Certo non ha gradito l'ennesimo affondo di Berlusconi che ieri, in un messaggio ai promotori della libertà, è tornato ad attaccarlo. «È il solito ritornello, non mi va di polemizzare, cerca un capro espiatorio». E non gli è piaciuta nemmeno la citazione di Alexis De Tocqueville fatta dal premier. «Non c'è alcuna dittatura dei giudici». Ma il presidente della Camera, Gianfranco Fini, non chiude la porta alla riforma della giustizia appena varata dal Consiglio dei ministri. Una cauta apertura, insomma, insieme alla promessa di una discussione in Parlamento «senza pregiudizi». Fini, però, non nasconde la dose di «diffidenza» che Fli si porterà dietro, ma riconosce che il testo del governo è tagliato su misura del Cavaliere.
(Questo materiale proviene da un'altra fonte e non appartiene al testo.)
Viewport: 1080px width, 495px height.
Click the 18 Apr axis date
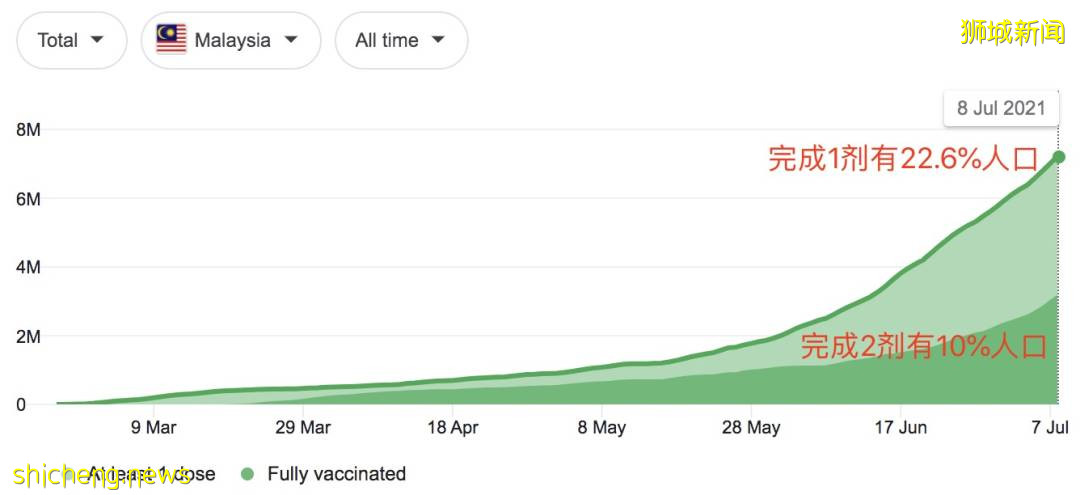click(x=452, y=428)
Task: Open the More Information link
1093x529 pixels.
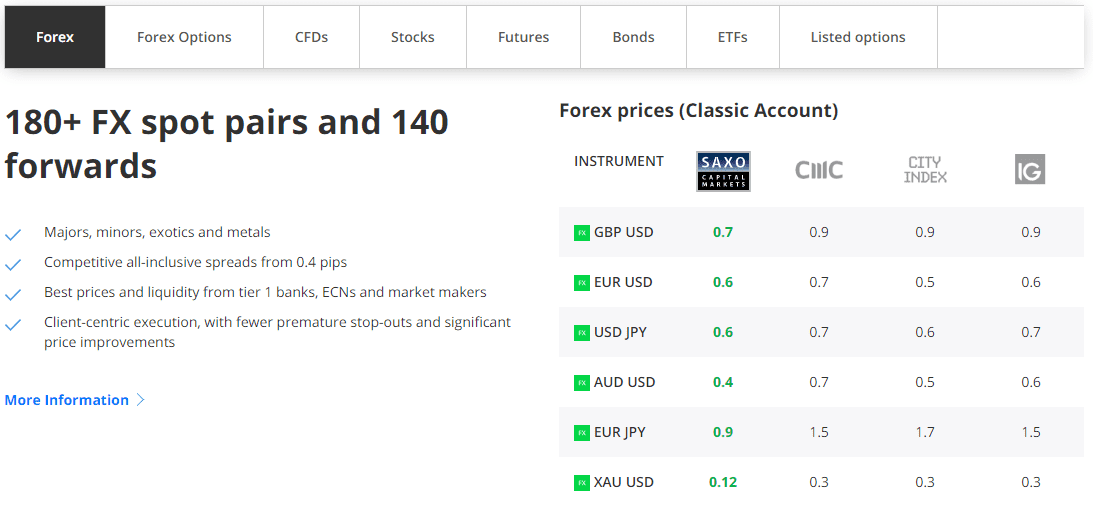Action: (67, 400)
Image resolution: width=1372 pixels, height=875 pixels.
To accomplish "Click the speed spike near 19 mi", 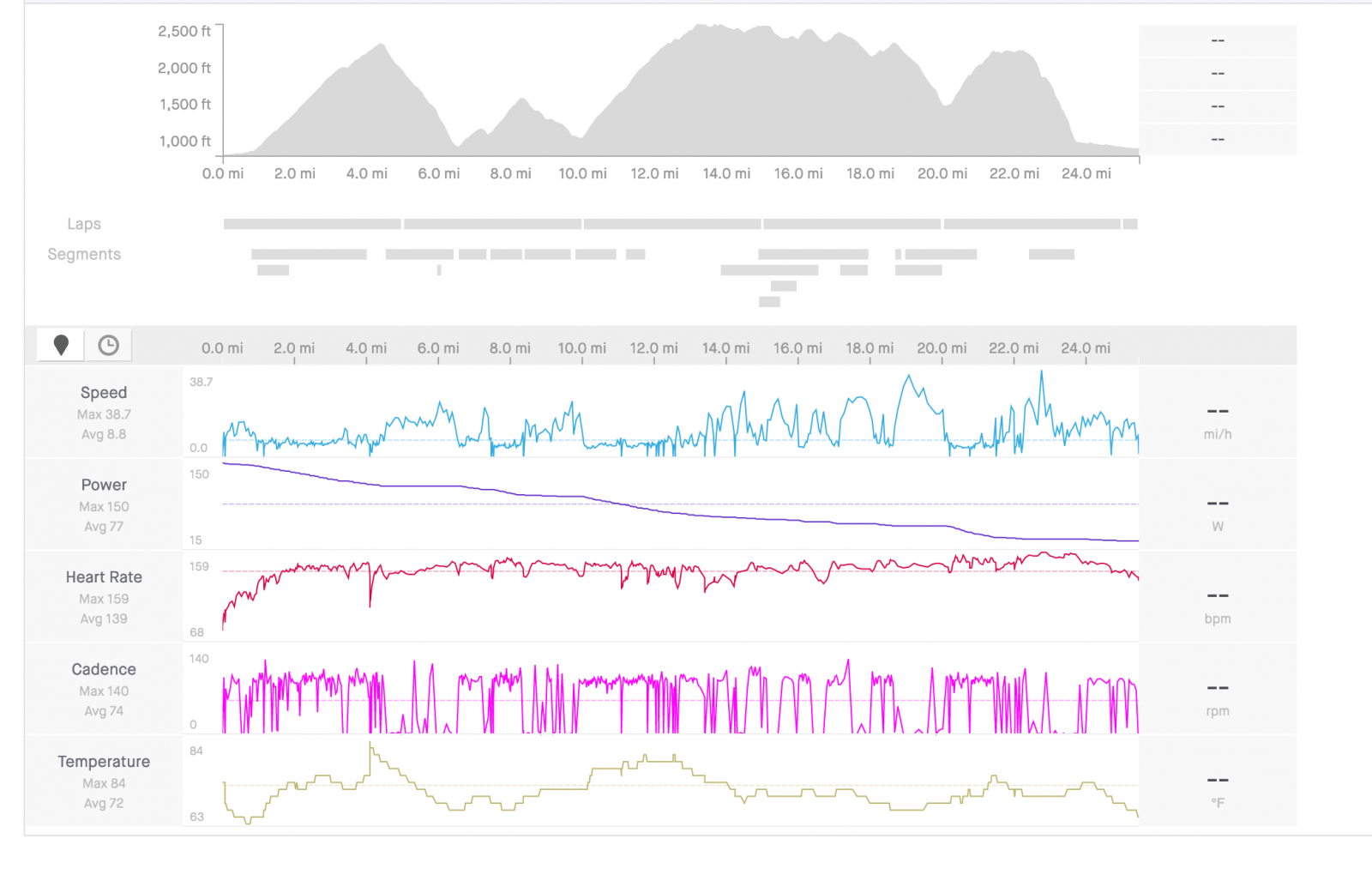I will coord(909,376).

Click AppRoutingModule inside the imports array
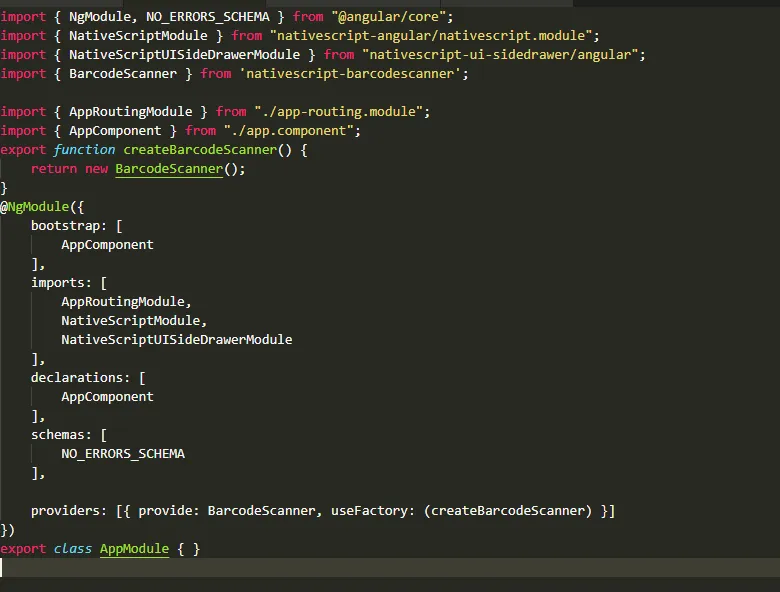coord(122,302)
Berlusconi difende ancora la riforma della giustizia: i pm cittadini come gli altri, se sbagliano devono pagare

Giusto sedersi al tavolo senza pregiudizi
Il leader di Fli ribadisce dunque le sue condizioni. Quindi si sofferma a lungo sul merito del provvedimento riconoscendo che il testo uscito dal Cdm «non è ad personam» (guarda l'Abc) a differenza invece del processo breve all'esame della commissione Giustizia di Montecitorio che contiene «una norma transitoria che agevolerebbe Berlusconi». Quindi, spiega Fini ai microfoni di Skytg24, «è giusto sedersi al tavolo, in Parlamento», «senza pregiudizi» ma «con diffidenza» perché «alcune questioni non sono chiare»: dalla fine dell'obbligatorietà dell'azione penale alla responsabilità dei magistrati. «Si discuta e vedremo di cosa si tratta». Per Fini infatti la «Costituzione non è intangibile può essere modificata ma non a di colpi maggioranza: occorre uno sforzo per arrivare a maggioranze condivise».
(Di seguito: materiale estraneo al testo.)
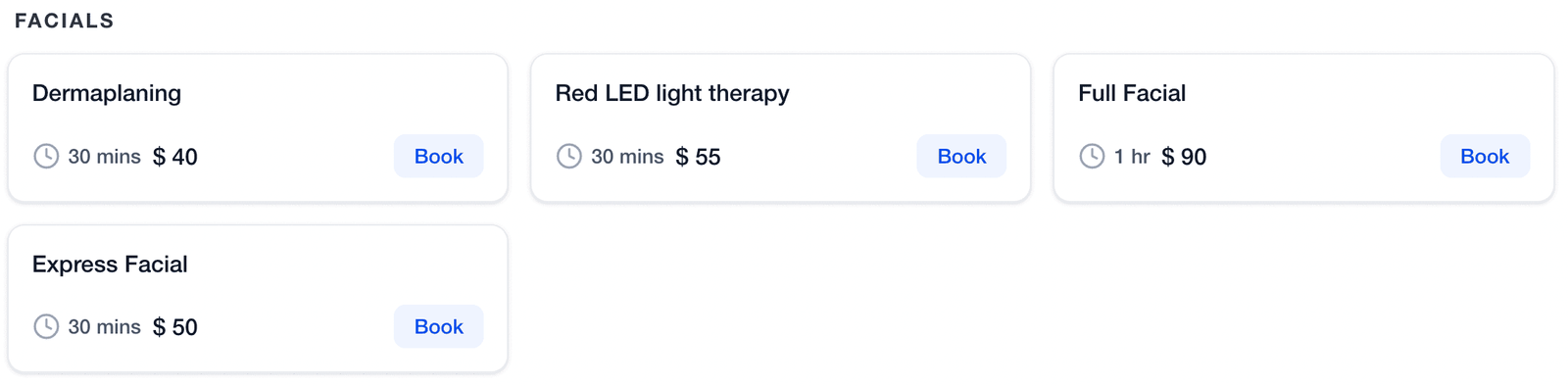This screenshot has height=386, width=1568.
Task: Click the $ 50 Express Facial price
Action: click(175, 327)
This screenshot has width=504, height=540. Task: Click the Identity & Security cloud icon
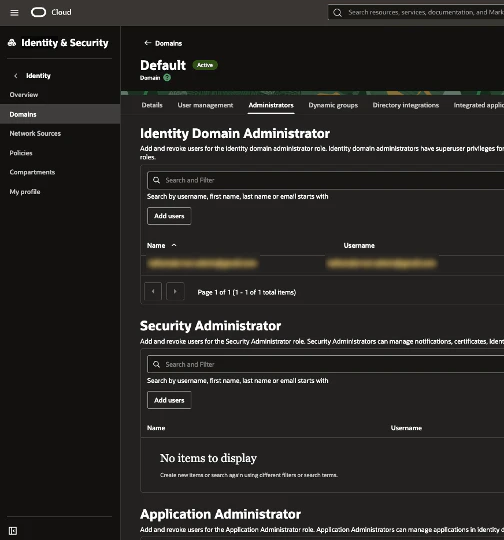point(12,43)
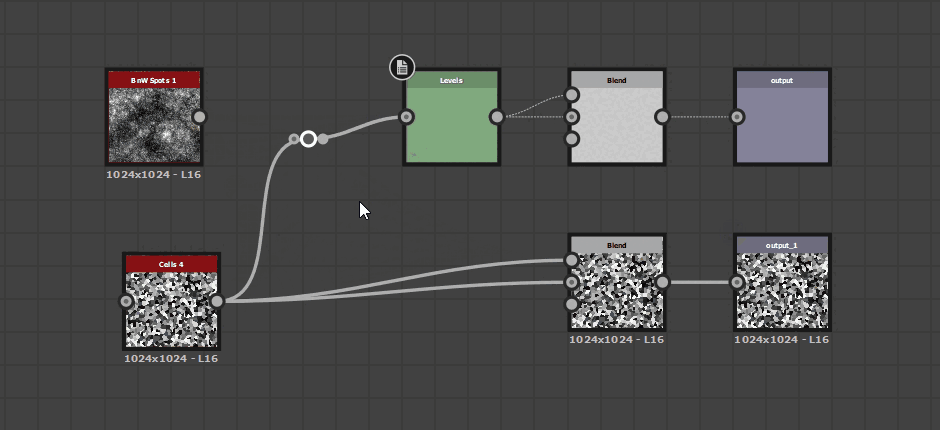Click the upper Blend node's bottom input connector
940x430 pixels.
point(572,139)
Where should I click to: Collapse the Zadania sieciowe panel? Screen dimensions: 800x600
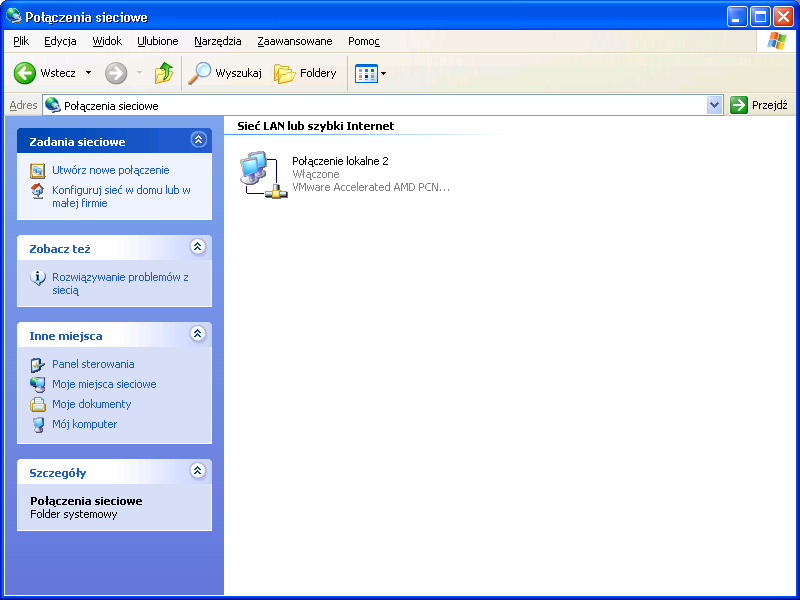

In Italia non c'è alcuna dittatura dei giudici
La cautela tuttavia per il presidente della Camera è d'obbligo: non gli sono piaciuti gli attacchi del premier, ma nemmeno le uscite con cui ha accompagnato la presentazione della riforma. Dalla citazione di Tocqueville sulla dittatura dei giudici («in Italia non c'è», ha osservato Fini) a quella su Tangentopoli che non ci sarebbe stata se la riforma di Berlusconi fosse stata in vigore. «Che significa? Che un sistema di corruzione non sarebbe stato svelato? È evidente che se per Tangentopoli si intende un sistema diffuso di corruzione, voglio trovare qualcuno che dica che sarebbe stato meglio tenerlo nascosto. Se invece si intende che alcuni imputati sono stati poi assolti questa è un'altra cosa". Infine il leader di Fli ha invitato il governo a non occuparsi solo di giustizia».
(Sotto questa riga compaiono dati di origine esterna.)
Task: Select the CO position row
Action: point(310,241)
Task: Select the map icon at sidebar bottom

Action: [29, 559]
Il segretario del Pd: dialogo è parola fumosa
Insomma, Fini apre pur con tutta la prudenza del caso. E al Cavaliere apre anche il leader dell'Udc, Pier Ferdinando Casini, che già nei giorni scorsi aveva confermato la sua volontà di dialogare senza pregiudiziali sulla riforma della giustizia. Così il numero uno dei centristi ribadisce le sue intenzioni, mandando un messaggio anche al segretario del Pd, Pierluigi Bersani, che stamane con una battuta aveva liquidato la possibilità di un confronto con la maggioranza sulla riforma. «Sento parlare di dialogo, ma dialogo è una parola fumosa e se devo fumare fumo il toscano. Io dico una cosa precisa e cioè che c'è il Parlamento, noi siamo lì e discutiamo lì».

Botta e risposta tra Casini e Bersani
Parole che, però, non sono piaciute a Casini. «È un errore - avverte - dare un alibi a Silvio Berlusconi. Se il premier vuole fare pasticci o approvare provvedimenti ad personam non possiamo togliergli le castagne dal fuoco, ma abbiamo il compito di andare a vedere cosa c'è nella riforma della giustizia». Poi torna su alcuni dei tasselli del riassetto. «Quando parliamo di responsabilità dei magistrati o di separazione delle carriere tanti italiani sono d'accordo. Anche per questo se il Pd prende cappello e va sull'Aventino commette un errore politico». Bersani risponde a stretto giro. «Noi non facciamo nessun Aventino: siamo in Parlamento e lì discutiamo. Casini ha la sua posizione, che mi pare molto legata al voler segnalare una disponibilità, purchè Berlusconi non vari nuove leggi ad personam: su questo, inviterei Casini ad aspettare qualche settimana».